As Mall Tenants Leave, FISTA Needs $2mil From Your Lawton Roads Money
In the beginning, when the City of Lawton first started to talk about purchasing the Central Mall with a plan to make revenue through military contracts, it didn't exactly pass the sniff test.
As the city learned a valuable lesson in telling the people holding the pursestrings their plans when the masses revolted when they announced they'd be purchasing the Fairmont Creamery the day after the mayor and city council convinced people they would spend the votes tax revenues on city roads... So when they had the idea to buy the mall to occupy the space with government contract jobs, they asked forgiveness instead of permission.
While the public was not happy by and large with the cities banana in the tailpipe approach, the idea of restoring or transitioning the mall to a place full of people again was palatable in our own mouths... but how much was this going to cost?
In those early days, we were told the needs of the FISTA project at Lawton's Central Mall would be mostly met by the revenue the mall tenant agreements would provide. No harm, no foul.
In March of 2020, the global coronavirus pandemic hit America and things have steadily ebbed and flowed since then.
Since then, the forecast for how FISTA will be funded has changed quite a bit. As more and more tenants end their mall/tenant agreements and either close permanently or flee to greener pastures outside of those walls, it looks as if the plan of funding this project with rent and agreement revenues is not going to be enough, forcing FISTA to look for monies elsewhere.
There was talk of a pandemic stimulus possibly picking up that slack, the air fell silent on that. There seems to be plenty of grant money out there, or at least there was before the economic downturn. In the most recent development, FISTA has asked Lawton for a big chunk of the Capital Improvement Project money.
They're gonna need about $2million out of the new roads fund to start...
All of a sudden, if this math is correct, a quick in-and-out $14million project is risking becoming a $20million sinkhole.
There is a debate starting to take place now of whether the city should double-down on their investment and see it through no matter the cost, or perhaps they should shut the whole project down and quit while they've only lost $14-ish million... Once again, the two sides are only providing two outcomes, neither of which are ideal.
Why can't there be a third option?

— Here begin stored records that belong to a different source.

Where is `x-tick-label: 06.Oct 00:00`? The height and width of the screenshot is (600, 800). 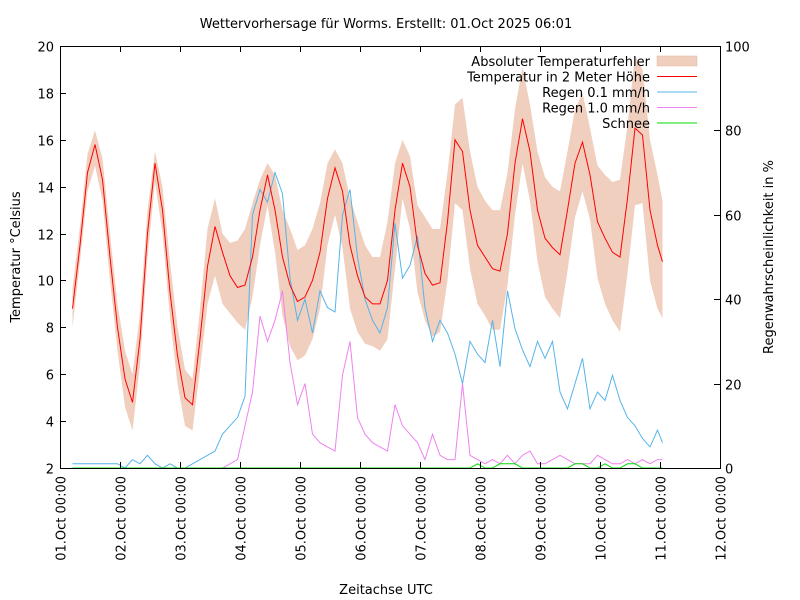
x-tick-label: 06.Oct 00:00 is located at coordinates (362, 518).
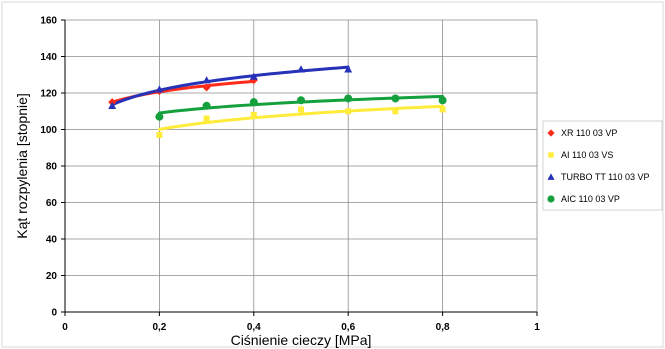 The image size is (665, 349). Describe the element at coordinates (443, 328) in the screenshot. I see `x-tick-label: 0,8` at that location.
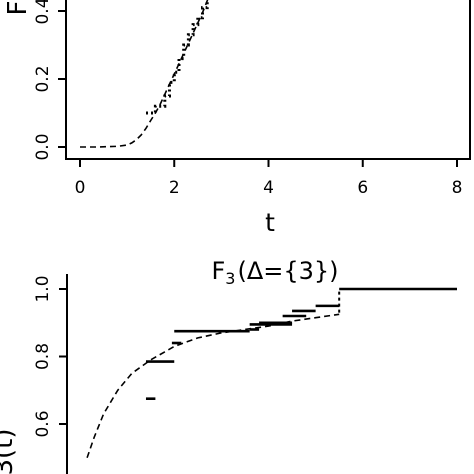 This screenshot has height=474, width=474. I want to click on bottom-y-tick-label: 1.0, so click(43, 288).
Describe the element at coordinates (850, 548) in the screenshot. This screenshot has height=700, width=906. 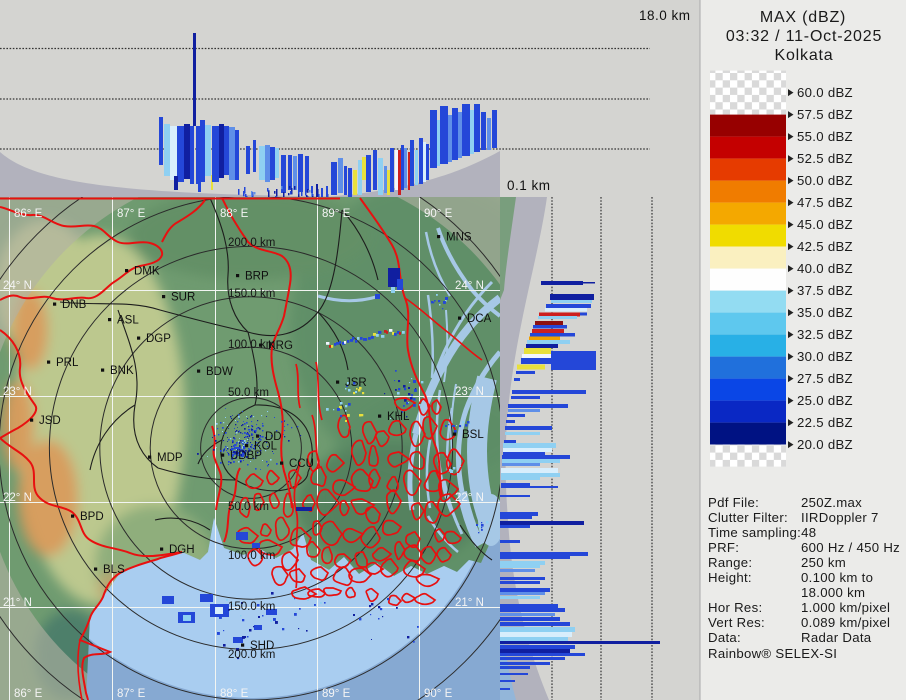
I see `svg-text: 600 Hz / 450 Hz` at that location.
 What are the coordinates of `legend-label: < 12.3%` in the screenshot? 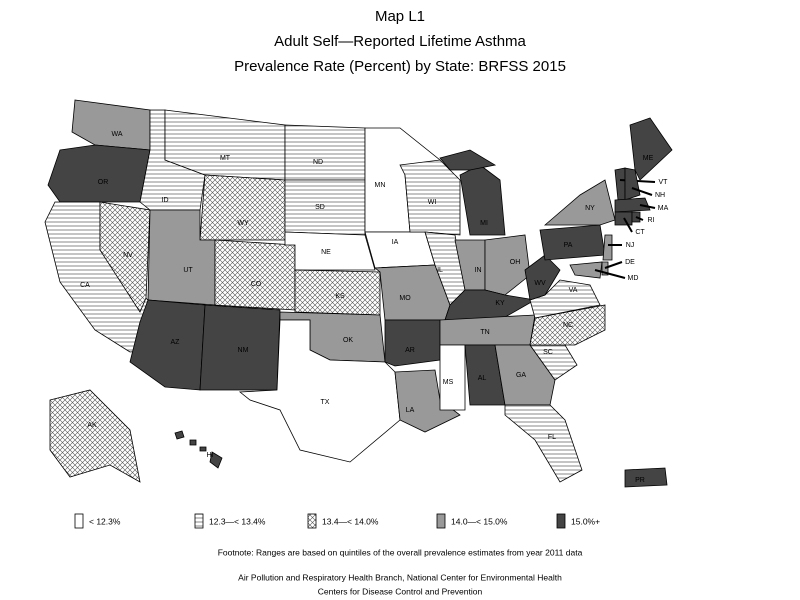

Instead of stealing money that could fix more of our roads for the elusive idea it "might" attract new jobs or take a huge loss that we all half-expected anyway, why isn't there a pause option?
As we roll through what is Pandemic: Part Three, we still have no idea where the world is going or what next week/month/quarter is going to look like. Why not just simply hold where we're at collectively on this FISTA project to see what the forecast becomes later downstream? After all, they're still trying to build a vision created before the virus happened.
Besides that, our roads are terrible. Unless we can drive through Sears, they shouldn't get our road money.